I'll be honest, there's a small part of me that doesn't want to write what I'm about to write. One, because it is deeply personal and two, because I don't want my intentions misunderstood. It is only because I have this inherent need to write out my feelings that I have decided to bare my heart and soul.
You may remember a couple months ago I wrote a post about how I had waited to find my husband, but did not wait until our wedding night to...ahem...consummate our relationship (see here). You may also recall that a little over a week ago, Chuck and I met with our Pastor who is solemnizing our vows for some pre-marital counsel. He was aware of our current living situation and was frank with us about his feelings as a Pastor about it. His words were kind and loving, but honest and sincere. (Just another reason why we have so much respect for him).
After Reverend Noah left, and Chuck and I remained to ponder what had been discussed, I asked him about whether he would entertain the idea of abstaining for the remaining four months until our wedding day. To my surprise, he was 100% supportive of the idea.
I had a vague notion of why it was important to me, and to us, that we abstain for the next few months. It did not stem from any feelings of guilt for "jumping the gun" nor were we trying to impress anyone or prove anything. Our pact was simply about us and about God. Not having grown up in the Church, it would be an understatement to say I lack spiritual discipline. I haven't picked up my Bible in months, if not years and my prayers are sporadic, inconsistent and mostly self-centered. I've been craving a closer, more devoted relationship with my Holy Father and in light of the spiritual union and commitment Chuck and I are about to make, this seemed the perfect practice to honor God and the gifts of love, marriage and sex that He's bestowed upon us.

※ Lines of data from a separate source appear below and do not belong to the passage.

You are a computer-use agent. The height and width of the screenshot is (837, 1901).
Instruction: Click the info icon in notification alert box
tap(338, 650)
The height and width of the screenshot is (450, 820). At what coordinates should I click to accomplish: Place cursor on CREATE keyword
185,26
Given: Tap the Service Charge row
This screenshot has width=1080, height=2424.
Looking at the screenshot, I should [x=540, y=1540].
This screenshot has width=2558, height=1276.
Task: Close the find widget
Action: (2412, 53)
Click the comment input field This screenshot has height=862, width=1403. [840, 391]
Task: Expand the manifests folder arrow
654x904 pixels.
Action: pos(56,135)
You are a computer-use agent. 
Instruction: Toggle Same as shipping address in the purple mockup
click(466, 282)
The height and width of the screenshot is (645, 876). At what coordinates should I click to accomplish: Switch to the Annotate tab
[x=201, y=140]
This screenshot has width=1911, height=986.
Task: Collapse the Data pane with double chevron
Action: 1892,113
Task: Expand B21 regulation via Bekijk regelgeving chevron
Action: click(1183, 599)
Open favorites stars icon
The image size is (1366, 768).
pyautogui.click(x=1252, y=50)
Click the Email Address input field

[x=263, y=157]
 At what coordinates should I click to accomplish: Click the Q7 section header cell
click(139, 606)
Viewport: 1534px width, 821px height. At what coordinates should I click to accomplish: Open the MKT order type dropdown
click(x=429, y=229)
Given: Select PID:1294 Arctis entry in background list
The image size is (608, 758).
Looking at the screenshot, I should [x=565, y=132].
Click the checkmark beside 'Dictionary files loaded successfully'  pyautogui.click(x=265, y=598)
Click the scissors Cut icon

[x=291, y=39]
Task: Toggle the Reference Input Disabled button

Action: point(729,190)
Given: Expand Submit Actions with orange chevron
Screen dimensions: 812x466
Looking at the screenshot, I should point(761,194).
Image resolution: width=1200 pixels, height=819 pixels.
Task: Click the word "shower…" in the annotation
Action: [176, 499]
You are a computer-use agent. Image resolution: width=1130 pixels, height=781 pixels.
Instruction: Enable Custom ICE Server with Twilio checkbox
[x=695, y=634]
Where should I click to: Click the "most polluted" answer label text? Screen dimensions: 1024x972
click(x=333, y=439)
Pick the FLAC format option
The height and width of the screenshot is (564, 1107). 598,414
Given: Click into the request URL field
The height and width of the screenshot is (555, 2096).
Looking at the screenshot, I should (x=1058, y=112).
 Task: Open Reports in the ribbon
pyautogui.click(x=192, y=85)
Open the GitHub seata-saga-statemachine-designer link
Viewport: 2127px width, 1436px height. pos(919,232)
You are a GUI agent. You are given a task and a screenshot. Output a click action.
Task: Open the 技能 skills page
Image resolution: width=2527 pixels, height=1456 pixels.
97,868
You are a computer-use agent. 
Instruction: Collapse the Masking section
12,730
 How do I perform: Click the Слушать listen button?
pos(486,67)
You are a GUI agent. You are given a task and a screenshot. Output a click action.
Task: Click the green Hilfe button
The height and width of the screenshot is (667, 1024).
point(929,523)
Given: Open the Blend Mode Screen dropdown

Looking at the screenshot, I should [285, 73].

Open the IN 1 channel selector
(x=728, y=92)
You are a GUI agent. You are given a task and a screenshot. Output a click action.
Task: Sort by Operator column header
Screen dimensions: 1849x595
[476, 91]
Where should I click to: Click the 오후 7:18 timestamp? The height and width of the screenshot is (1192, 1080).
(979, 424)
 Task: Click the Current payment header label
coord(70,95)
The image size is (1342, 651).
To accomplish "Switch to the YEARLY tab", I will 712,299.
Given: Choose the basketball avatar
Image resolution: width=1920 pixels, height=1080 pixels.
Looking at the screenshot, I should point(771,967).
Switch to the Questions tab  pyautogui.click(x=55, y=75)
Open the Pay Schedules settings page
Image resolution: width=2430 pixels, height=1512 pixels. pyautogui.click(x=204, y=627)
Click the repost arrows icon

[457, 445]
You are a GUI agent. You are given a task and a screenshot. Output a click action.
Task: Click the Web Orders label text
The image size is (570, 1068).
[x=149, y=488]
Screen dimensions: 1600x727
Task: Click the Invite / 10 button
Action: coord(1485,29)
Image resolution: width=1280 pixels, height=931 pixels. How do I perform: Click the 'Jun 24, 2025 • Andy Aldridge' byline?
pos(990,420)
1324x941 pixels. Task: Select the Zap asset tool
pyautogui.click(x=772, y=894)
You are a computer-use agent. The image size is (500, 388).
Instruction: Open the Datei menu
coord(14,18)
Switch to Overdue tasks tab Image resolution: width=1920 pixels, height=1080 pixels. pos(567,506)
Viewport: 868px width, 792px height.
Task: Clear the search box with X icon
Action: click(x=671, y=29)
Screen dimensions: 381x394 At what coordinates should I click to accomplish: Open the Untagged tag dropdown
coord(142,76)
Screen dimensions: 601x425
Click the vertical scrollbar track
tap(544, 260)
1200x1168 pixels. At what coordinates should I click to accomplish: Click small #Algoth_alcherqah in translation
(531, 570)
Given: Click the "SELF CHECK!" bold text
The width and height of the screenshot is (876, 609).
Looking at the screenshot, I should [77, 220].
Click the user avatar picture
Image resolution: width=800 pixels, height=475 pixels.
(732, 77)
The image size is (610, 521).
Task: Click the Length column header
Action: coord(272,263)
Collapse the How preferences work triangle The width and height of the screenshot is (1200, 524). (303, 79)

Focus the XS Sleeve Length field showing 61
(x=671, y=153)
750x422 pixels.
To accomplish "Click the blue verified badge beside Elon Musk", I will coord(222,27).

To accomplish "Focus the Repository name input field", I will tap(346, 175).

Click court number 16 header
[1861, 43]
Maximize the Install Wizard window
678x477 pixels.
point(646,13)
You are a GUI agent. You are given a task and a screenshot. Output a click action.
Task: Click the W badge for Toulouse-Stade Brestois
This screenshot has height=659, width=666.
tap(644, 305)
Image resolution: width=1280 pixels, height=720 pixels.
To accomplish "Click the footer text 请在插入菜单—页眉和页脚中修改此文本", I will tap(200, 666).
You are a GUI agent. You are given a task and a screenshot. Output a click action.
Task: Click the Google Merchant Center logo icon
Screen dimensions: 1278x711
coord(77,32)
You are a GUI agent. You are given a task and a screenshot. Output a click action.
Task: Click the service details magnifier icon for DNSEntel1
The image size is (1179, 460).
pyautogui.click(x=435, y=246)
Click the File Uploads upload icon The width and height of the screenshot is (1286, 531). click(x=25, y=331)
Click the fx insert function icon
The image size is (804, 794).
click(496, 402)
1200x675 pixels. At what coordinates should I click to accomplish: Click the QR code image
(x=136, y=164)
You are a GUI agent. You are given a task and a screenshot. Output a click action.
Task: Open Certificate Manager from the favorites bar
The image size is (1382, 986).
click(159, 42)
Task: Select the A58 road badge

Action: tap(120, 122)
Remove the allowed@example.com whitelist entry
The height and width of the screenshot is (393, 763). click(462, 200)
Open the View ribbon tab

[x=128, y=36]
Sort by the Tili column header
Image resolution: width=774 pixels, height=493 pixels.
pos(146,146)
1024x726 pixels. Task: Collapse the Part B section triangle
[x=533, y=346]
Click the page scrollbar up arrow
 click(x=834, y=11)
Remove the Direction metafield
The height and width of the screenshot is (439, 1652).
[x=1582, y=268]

However, it wasn't until yesterday while reading A Walk Across the Sun, the story of two young girls who are orphaned by a tsunami and soon after abducted into the world of sex trafficking, that it occurred to me why our abstention is so significant. I am pretty familiar with the gruesome and sickening realities of global sex trafficking and modern-day slavery having worked with IJM in college. But it was not until I was immersed in the story of young girls whose innocence was brutally stripped away from them, that it began to dawn on me just how blessed I am to be given the gift of sex in my relationship.
When Chuck and I first...ahem...consummated our relationship, it was rooted in love and trust. We had found each other and were ready to demonstrate our commitment to one another through this beautiful act of intimacy. I distinctly remember Chuck asking me the next day my feelings about the events that transpired because we had a mutual understanding of just how significant this step in our relationship was. For millions of girls, they will never know that feeling of affection and trust. They will not bask in the warm embrace of the man they love. Rather, they will be hurt. They will come to associate a beautiful gift from God as ugly, painful and cruel. They will begin to view sex not as the physical representation of love in their lives, but as a commodity.
It is because of those girls that Chuck and I are abstaining from sex until we are legally wed. It is because of those girls that we have come to understand what a gift sex is and we intend to treat it as such.
It is because of those girls that we will thank God for sex.